24. März 2026 um 12:43

Le taux de remplissage des barrages tunisiens a atteint 57% à ce jour, selon le secrétaire d’État chargé des ressources hydrauliques Hammadi Habib. Cette évolution s’inscrit dans un contexte d’amélioration des réserves hydriques par rapport à l’année précédente, portée notamment par des apports pluviométriques plus importants sur certaines périodes. L’annonce a été faite lors du conseil régional de l’eau tenu à Sousse.

Des niveaux contrastés selon les régions

Dans le détail, la situation des barrages reste inégale selon les zones du pays. Les barrages du nord affichent un taux de remplissage supérieur à 27%, tandis que ceux du Cap Bon dépassent les 90%, traduisant une meilleure performance hydrique dans cette zone.

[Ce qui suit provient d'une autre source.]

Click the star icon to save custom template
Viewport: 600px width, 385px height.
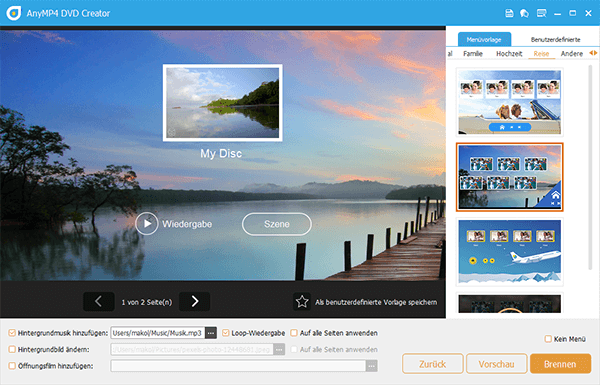pos(302,302)
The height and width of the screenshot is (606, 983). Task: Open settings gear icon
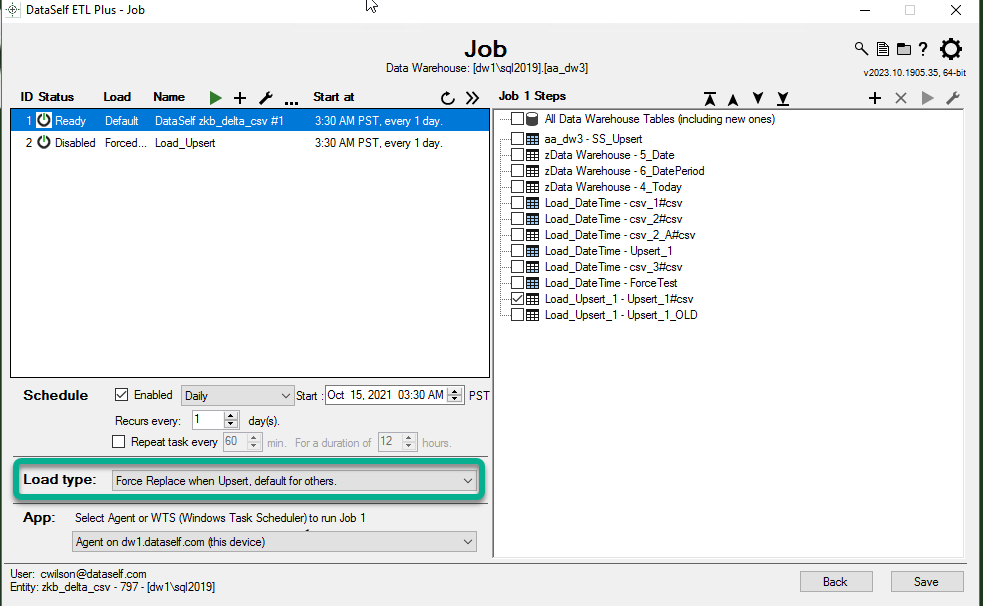click(x=951, y=49)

En revanche, les barrages du centre enregistrent un niveau nettement plus faible, autour de 13%, confirmant des disparités régionales persistantes dans la gestion et la disponibilité des ressources en eau.

Des réserves en hausse malgré une pluviométrie variable

Le secrétaire d’État a indiqué que les apports des barrages ont progressé par rapport à l’année précédente, avec un gain estimé à environ 500 millions de mètres cubes. Cette amélioration intervient malgré une pluviométrie globalement inférieure sur la période allant du 1er septembre à aujourd’hui, comparée à la même période de l’année écoulée.

Cette évolution s’explique par l’intensité et la répartition des précipitations, qui ont permis un meilleur stockage dans les infrastructures hydrauliques.

Un réseau vieillissant sous pression

Au-delà des réserves, la question des infrastructures reste un enjeu majeur. La Société nationale d’exploitation et de distribution des eaux (SONEDE) dessert environ 3,3 millions d’abonnés à travers un réseau de près de 59.000 kilomètres, dont 20% a dépassé les 50 ans.

Cette situation met en évidence les défis liés à la maintenance et au renouvellement des infrastructures, dans un contexte de pression croissante sur les ressources hydriques.

Vers un été 2026 sous surveillance mais plus favorable

Selon les autorités, l’approvisionnement en eau potable durant l’été 2026 devrait être globalement meilleur que lors des années précédentes, grâce à l’amélioration des stocks.

Toutefois, des difficultés demeurent, notamment dans certaines régions où les niveaux de remplissage restent faibles, nécessitant des mesures d’ajustement et une gestion plus fine de la distribution.